Part 14
The sentence "God has become man" is now followed by the other, "Man has become I." This is _the human I_. But we invert it and say: I was not able to find myself so long as I sought myself as Man. But, now that it appears that Man is aspiring to become I and to gain a corporeity in me, I note that, after all, everything depends on me, and Man is lost without me. But I do not care to give myself up to be the shrine of this most holy thing, and shall not ask henceforward whether I am man or un-man in what I set about; let this _spirit_ keep off my neck!
Humane liberalism goes to work radically. If you want to be or have anything especial even in one point, if you want to retain for yourself even one prerogative above others, to claim even one right that is not a general "right of man," you are an egoist.

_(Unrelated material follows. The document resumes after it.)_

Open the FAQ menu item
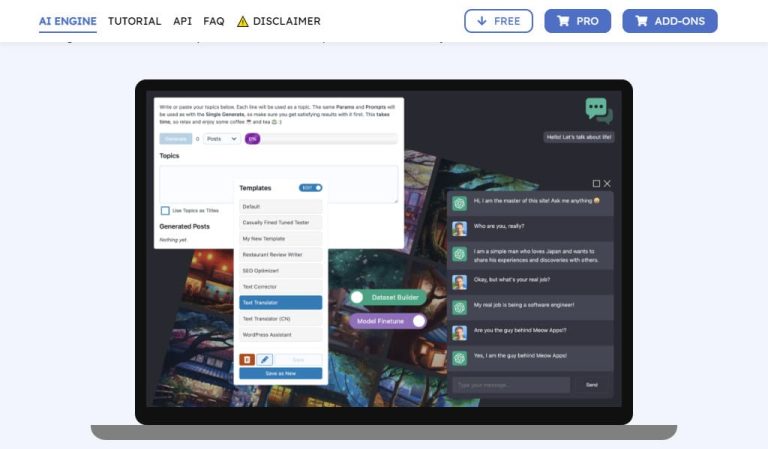The height and width of the screenshot is (449, 768). [x=214, y=22]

Very good! I do not want to have or be anything especial above others, I do not want to claim any prerogative against them, but--I do not measure myself by others either, and do not want to have any _right_ whatever. I want to be all and have all that I can be and have. Whether others are and have anything _similar_, what do I care? The equal, the same, they can neither be nor have. I cause no _detriment_ to them, as I cause no detriment to the rock by being "ahead of it" in having motion. If they _could_ have it, they would have it.
To cause other men no _detriment_ is the point of the demand to possess no prerogative; to renounce all "being ahead," the strictest theory of _renunciation_. One is not to count himself as "anything especial," such as _e. g._ a Jew or a Christian. Well, I do not count myself as anything especial, but as _unique_.[97] Doubtless I have _similarity_ with others; yet that holds good only for comparison or reflection; in fact I am incomparable, unique. My flesh is not their flesh, my mind is not their mind. If you bring them under the generalities "flesh, mind," those are your _thoughts_, which have nothing to do with _my_ flesh, _my_ mind, and can least of all issue a "call" to mine.
I do not want to recognize or respect in you anything, neither the proprietor nor the ragamuffin, nor even the man, but to _use you_. In salt I find that it makes food palatable to me, therefore I dissolve it; in the fish I recognize an aliment, therefore I eat it; in you I discover the gift of making my life agreeable, therefore I choose you as a companion. Or, in salt I study crystallization, in the fish animality, in you men, etc. But to me you are only what you are for me,--to wit, my object; and, because _my_ object, therefore my property.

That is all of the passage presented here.